Late in October, I woke up early to see the last of the full moon setting behind the trees. The golden leaves of the birch tree in my yard fluttered and their long branches swayed gently.

I was excited when I got to the boat ramp because the wind was coming up, the sun was out, and it wasn’t freezing cold. A few dripping boats were already sitting on trailers. The lime green algae on their hulls showed they were coming out of the water for the season. Their loss I thought.

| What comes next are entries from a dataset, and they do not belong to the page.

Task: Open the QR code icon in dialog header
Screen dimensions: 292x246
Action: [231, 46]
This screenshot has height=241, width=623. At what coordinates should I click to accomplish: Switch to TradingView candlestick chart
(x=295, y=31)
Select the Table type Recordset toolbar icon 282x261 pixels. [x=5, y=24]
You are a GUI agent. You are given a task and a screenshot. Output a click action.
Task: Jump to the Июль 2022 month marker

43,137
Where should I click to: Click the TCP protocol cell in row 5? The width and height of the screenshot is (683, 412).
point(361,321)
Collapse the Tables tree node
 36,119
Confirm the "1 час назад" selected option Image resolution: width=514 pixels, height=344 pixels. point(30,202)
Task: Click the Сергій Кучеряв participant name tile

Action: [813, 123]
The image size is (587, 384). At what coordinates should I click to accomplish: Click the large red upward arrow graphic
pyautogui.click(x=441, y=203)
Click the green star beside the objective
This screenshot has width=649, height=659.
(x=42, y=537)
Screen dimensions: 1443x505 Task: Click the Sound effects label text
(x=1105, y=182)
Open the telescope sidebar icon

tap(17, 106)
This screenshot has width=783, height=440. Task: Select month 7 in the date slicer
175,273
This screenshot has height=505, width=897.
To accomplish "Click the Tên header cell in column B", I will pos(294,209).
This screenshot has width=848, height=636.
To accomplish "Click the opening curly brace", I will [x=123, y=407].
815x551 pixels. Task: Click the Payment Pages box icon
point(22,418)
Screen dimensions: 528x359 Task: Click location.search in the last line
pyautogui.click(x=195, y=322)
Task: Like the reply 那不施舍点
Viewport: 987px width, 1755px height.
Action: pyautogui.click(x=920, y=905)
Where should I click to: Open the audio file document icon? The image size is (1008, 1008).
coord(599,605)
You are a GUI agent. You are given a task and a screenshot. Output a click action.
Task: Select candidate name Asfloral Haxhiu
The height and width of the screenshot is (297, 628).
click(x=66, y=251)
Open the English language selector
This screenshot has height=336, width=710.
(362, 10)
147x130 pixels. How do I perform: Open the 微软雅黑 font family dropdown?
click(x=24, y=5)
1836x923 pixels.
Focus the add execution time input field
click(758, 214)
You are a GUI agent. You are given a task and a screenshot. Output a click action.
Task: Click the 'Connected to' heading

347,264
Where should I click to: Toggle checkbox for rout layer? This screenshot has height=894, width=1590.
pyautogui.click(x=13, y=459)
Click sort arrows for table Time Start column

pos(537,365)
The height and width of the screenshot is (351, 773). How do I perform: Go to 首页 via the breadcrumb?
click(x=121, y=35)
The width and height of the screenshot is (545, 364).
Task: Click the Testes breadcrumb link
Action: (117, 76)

Soon I was out on the river, blissfully alone. The nearest sailboat was a half mile off. I coasted along just quickly enough to beat the current, but in no particular hurry. I lazed in the cockpit, soaking up sun, not worrying if I got burned. The consistent wind meant that I could let down my guard, something that you can’t always do on the Columbia where it can sometimes shift and knock you over.

I’ve long subscribed to the myth that only three non-motorized craft are allowed on the Columbia at any one time. In the distance I saw two kayakers and thought we’d met the quota. But a little while later, three outriggers passed me by.

It was my kind of day. Sailboats outnumbered motor boats three to one (just the way it should be); nobody was sharing their music; and the only waves to contend with were places that the current was surging past underwater obstacles.

A stately 40′ ketch was slowly gaining on me. I stood up, heeled Row Bird a bit to get the most speed and the prettiest sail shape, smiled and waved as its captain nodded an approval at me and pulled ahead.

As I turned to head for home, I passed a kayak fisherman. A splash near shore caught my eye. There were at least eight swimmers with bright caps on their heads, towing buoys adjacent to the shore.

What was going on? Where usually there are only motor craft and keelboats there was a whole human-powered regatta. Had something changed? Was it some kind of pandemic-powered escape valve from other watery places? Had people finally seen the light?

No, as I drove home listening to the news, I learned it was October’s second full moon of the month- a blue moon, which happens about every three years.

I guess I’ll be sailing out there with the big boats, alone again, at least until 2023.